• Stored data entries:
============

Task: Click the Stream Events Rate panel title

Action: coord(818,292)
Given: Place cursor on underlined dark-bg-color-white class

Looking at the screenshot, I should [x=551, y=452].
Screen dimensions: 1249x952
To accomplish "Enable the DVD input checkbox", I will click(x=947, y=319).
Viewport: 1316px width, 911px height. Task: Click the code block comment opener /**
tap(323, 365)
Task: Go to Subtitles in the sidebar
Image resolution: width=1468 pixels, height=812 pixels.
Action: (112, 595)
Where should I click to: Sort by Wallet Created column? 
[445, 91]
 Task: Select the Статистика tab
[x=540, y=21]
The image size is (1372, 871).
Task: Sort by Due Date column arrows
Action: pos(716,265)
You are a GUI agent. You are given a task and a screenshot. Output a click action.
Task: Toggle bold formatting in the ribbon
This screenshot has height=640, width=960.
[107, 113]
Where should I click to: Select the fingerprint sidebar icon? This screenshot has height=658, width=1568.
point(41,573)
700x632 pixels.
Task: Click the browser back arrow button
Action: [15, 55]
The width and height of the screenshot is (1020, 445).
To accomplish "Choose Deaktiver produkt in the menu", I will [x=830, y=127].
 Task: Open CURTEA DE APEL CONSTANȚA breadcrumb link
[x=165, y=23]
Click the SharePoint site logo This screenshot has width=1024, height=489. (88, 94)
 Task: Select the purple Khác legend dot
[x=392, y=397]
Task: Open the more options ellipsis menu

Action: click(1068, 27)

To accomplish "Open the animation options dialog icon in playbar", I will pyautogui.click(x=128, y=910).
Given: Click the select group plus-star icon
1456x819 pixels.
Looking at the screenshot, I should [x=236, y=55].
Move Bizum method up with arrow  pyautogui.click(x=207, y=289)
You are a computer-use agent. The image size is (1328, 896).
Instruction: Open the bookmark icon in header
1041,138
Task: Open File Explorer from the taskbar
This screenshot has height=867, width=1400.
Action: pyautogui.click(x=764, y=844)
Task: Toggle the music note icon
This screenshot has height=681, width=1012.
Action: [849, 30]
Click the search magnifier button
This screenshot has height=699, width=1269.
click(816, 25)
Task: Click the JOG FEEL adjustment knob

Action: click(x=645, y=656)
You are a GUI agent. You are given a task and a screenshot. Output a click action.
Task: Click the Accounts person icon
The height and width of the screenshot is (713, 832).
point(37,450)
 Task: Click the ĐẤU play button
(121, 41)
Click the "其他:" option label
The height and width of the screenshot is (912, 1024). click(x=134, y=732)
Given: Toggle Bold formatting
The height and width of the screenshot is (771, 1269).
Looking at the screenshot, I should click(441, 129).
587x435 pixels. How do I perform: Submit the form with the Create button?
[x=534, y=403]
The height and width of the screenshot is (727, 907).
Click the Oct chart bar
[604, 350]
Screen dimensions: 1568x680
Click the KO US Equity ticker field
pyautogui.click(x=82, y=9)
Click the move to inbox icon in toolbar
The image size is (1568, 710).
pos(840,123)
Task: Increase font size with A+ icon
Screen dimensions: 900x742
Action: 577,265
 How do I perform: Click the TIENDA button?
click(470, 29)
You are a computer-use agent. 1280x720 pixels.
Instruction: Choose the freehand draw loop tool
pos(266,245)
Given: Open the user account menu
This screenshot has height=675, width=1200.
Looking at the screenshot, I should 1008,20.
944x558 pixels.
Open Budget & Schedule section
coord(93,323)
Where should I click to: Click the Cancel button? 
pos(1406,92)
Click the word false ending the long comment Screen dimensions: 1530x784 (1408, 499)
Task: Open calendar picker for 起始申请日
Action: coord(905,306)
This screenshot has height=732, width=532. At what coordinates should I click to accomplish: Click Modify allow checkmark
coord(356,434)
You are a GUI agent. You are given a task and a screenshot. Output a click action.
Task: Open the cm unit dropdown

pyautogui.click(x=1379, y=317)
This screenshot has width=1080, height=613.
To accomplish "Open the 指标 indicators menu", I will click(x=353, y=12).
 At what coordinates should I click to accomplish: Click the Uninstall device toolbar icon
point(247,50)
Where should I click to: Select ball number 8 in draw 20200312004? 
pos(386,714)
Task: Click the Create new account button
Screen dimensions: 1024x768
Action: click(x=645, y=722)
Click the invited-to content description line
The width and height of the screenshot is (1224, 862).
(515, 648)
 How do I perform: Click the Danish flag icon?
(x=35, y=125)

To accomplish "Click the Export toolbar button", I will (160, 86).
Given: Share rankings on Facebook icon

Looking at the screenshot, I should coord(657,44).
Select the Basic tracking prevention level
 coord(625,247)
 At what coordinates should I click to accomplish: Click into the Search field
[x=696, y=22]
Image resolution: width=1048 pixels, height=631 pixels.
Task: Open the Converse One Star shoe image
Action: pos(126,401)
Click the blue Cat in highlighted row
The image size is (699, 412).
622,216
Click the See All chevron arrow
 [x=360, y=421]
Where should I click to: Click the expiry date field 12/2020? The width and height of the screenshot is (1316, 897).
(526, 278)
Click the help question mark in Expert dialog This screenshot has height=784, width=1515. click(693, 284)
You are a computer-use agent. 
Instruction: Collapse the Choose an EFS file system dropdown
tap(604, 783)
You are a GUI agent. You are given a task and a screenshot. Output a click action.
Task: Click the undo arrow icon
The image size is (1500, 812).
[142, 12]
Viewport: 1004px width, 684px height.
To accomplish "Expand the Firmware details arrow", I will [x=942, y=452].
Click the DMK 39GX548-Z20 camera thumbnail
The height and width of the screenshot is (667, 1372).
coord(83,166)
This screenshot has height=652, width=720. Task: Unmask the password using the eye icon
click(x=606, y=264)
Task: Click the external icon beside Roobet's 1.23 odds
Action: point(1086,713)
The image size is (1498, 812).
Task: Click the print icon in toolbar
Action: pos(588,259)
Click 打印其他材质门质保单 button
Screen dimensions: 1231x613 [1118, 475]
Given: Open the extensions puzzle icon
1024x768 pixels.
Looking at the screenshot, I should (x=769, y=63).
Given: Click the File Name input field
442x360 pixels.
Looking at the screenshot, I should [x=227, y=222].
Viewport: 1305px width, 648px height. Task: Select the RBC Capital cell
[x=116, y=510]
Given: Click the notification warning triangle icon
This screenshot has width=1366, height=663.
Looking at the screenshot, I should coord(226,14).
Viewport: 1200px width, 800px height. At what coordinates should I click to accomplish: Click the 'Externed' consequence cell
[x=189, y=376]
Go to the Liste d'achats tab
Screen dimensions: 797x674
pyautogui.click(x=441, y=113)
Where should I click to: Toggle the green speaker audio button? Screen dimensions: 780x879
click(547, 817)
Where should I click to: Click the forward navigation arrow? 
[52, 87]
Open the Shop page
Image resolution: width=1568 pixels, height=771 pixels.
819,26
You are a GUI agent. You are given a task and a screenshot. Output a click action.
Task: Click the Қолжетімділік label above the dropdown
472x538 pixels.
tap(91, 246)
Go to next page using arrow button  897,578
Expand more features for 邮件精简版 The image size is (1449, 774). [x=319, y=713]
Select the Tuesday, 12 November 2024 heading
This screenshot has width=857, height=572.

============

• Exercise objective: Nothing beyond the line that contains "Screen dimensions: 1249x952" belongs in the answer; reproduce the entries exactly from their first line through it.

• Response area:
Task: Click the Stream Events Rate panel title

Action: coord(818,292)
Given: Place cursor on underlined dark-bg-color-white class

Looking at the screenshot, I should [x=551, y=452].
Screen dimensions: 1249x952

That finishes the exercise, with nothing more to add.